(Extracted records)
+--

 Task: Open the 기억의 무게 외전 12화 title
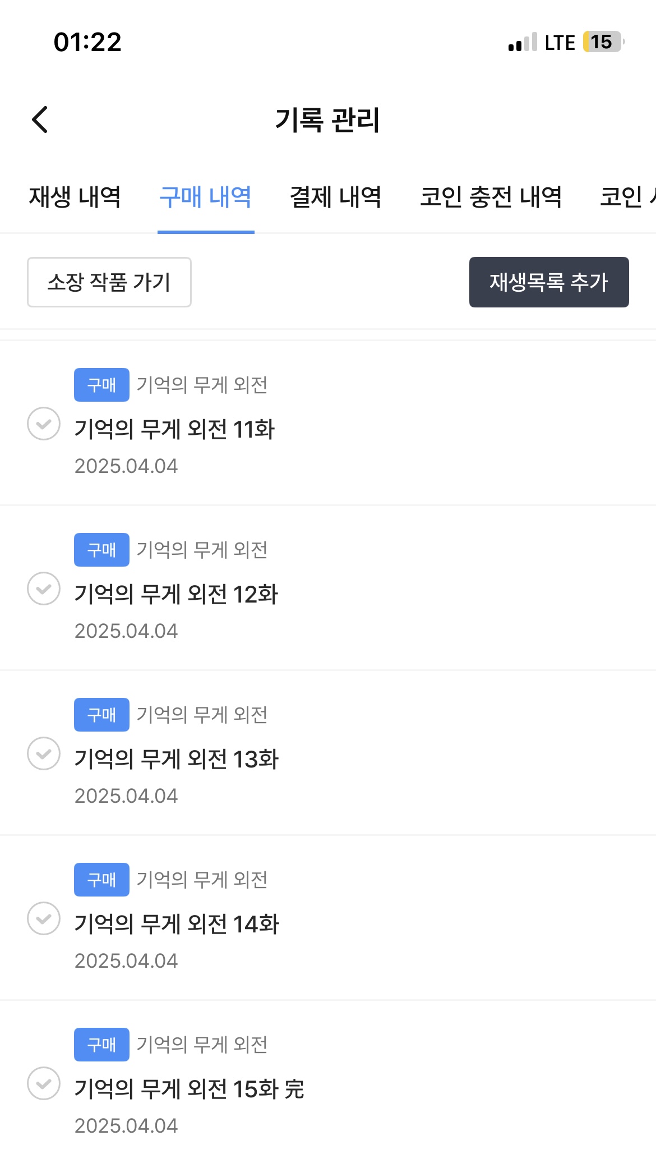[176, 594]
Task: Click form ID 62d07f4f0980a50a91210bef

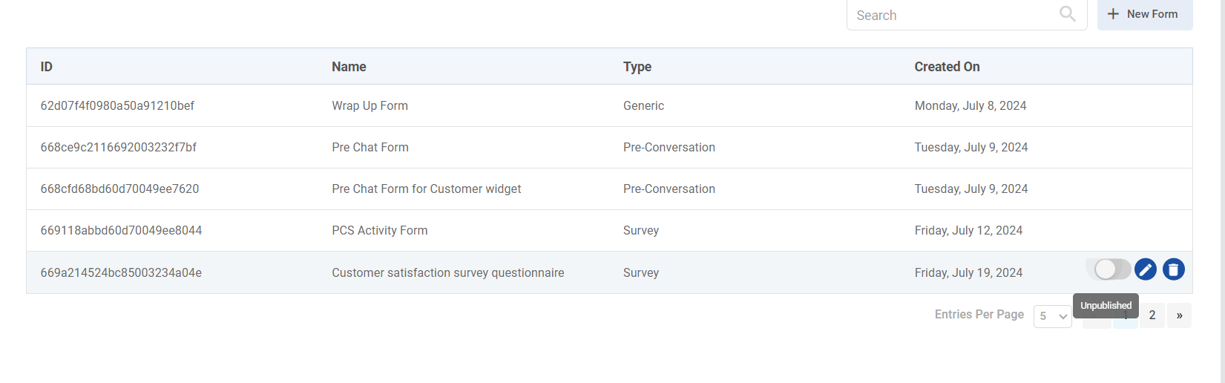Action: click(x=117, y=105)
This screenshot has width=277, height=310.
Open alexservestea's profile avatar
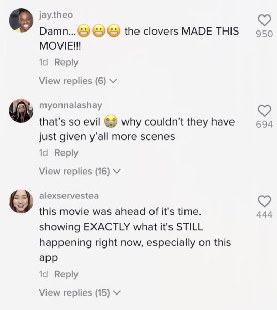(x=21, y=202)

+--

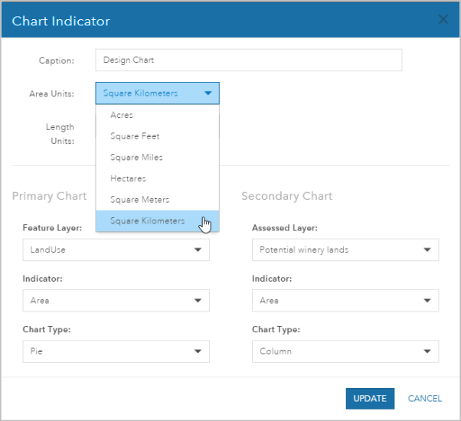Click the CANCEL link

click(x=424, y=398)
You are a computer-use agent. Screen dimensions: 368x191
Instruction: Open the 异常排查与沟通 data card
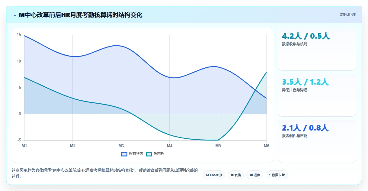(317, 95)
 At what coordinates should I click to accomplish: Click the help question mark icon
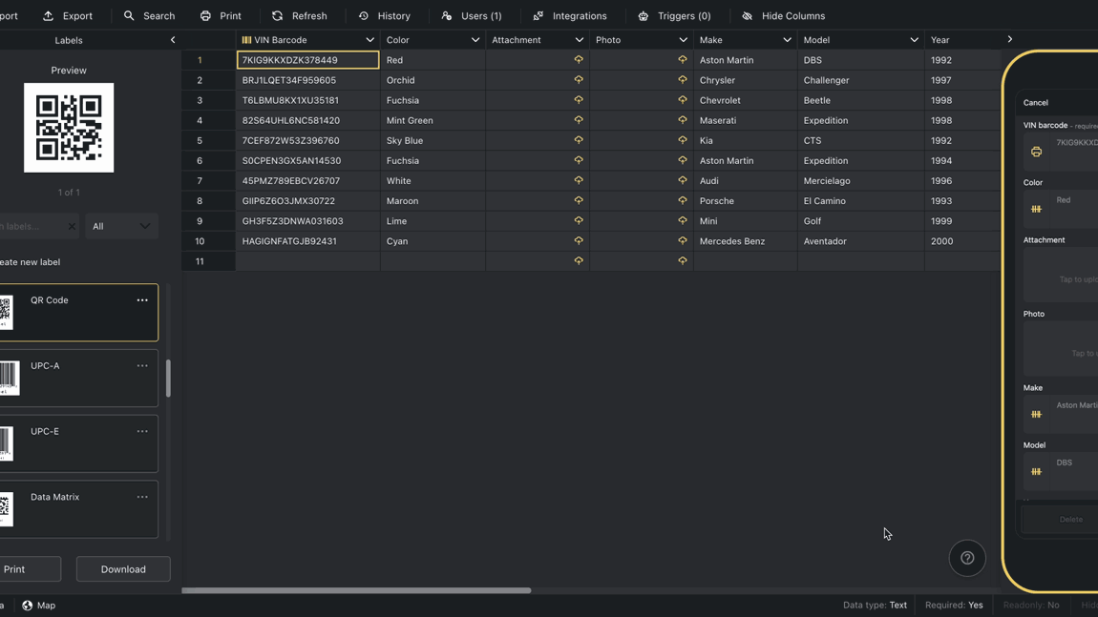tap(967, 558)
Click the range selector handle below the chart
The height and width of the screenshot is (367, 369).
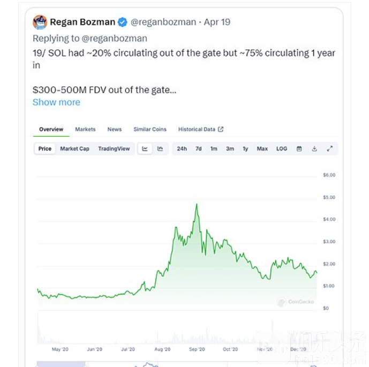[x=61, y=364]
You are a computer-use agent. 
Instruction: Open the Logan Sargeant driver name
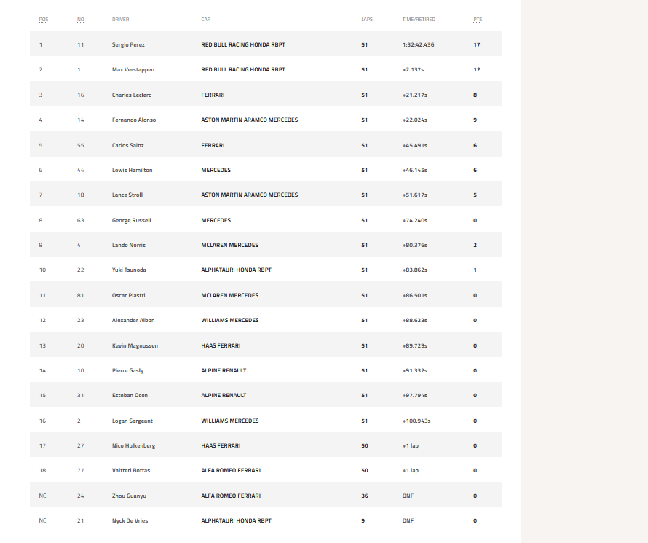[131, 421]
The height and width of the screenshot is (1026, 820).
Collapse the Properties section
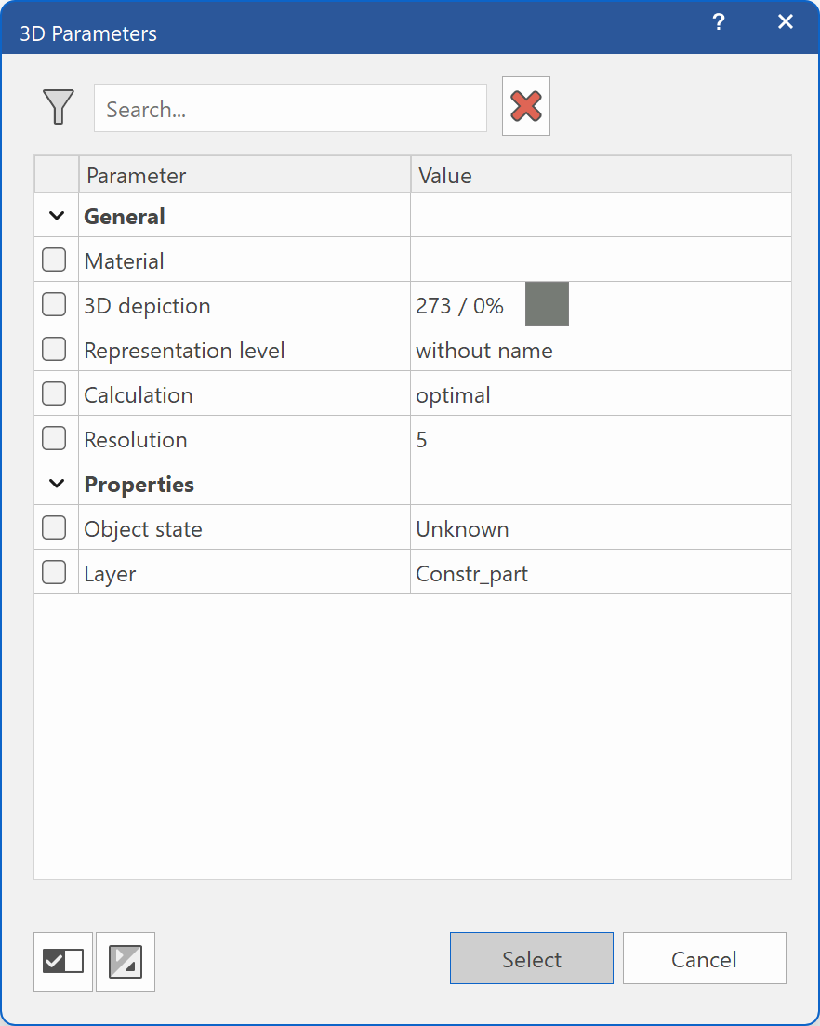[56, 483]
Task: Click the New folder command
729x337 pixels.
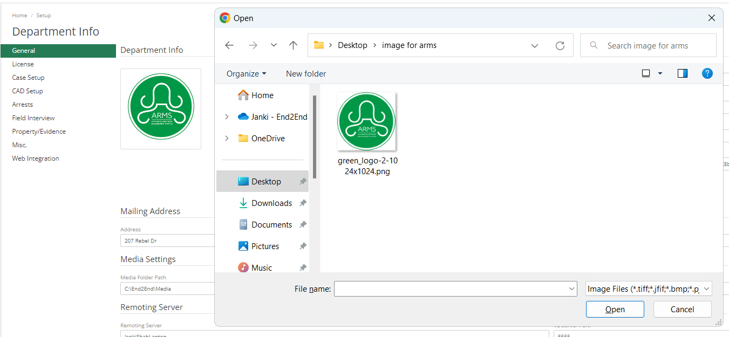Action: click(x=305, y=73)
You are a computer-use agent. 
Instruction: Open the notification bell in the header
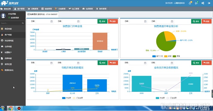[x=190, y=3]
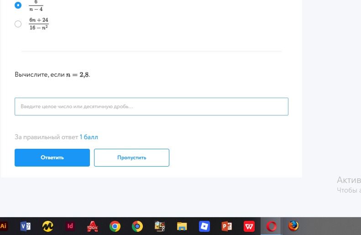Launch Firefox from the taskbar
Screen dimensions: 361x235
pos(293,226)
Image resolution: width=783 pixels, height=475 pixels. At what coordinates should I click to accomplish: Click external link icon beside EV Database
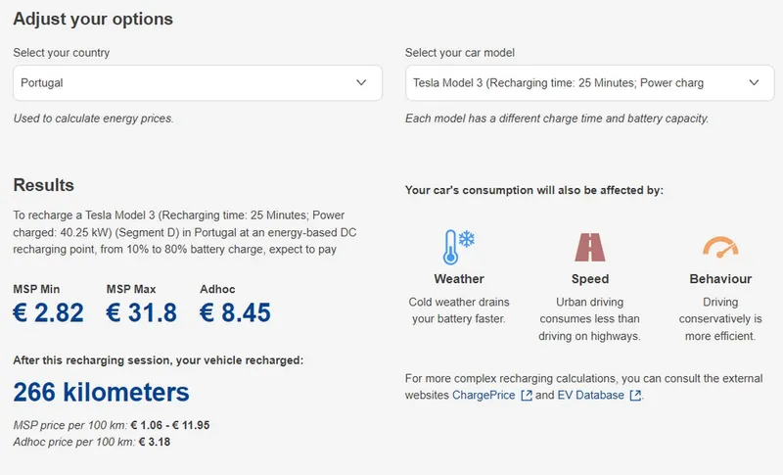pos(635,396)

+--

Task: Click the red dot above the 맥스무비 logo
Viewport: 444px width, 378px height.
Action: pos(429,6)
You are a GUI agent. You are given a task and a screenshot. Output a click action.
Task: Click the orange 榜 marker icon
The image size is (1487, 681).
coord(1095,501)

+--

### [WHAT TO WORK ON]
Which lines of the data hold the string "agent"? Return each of them.

### [EXERCISE SOLUTION]
You are a computer-use agent. Screen dimensions: 368x191
You are a computer-use agent. 
You are a computer-use agent. 
You are a GUI agent. You are given a task and a screenshot. Output a click action.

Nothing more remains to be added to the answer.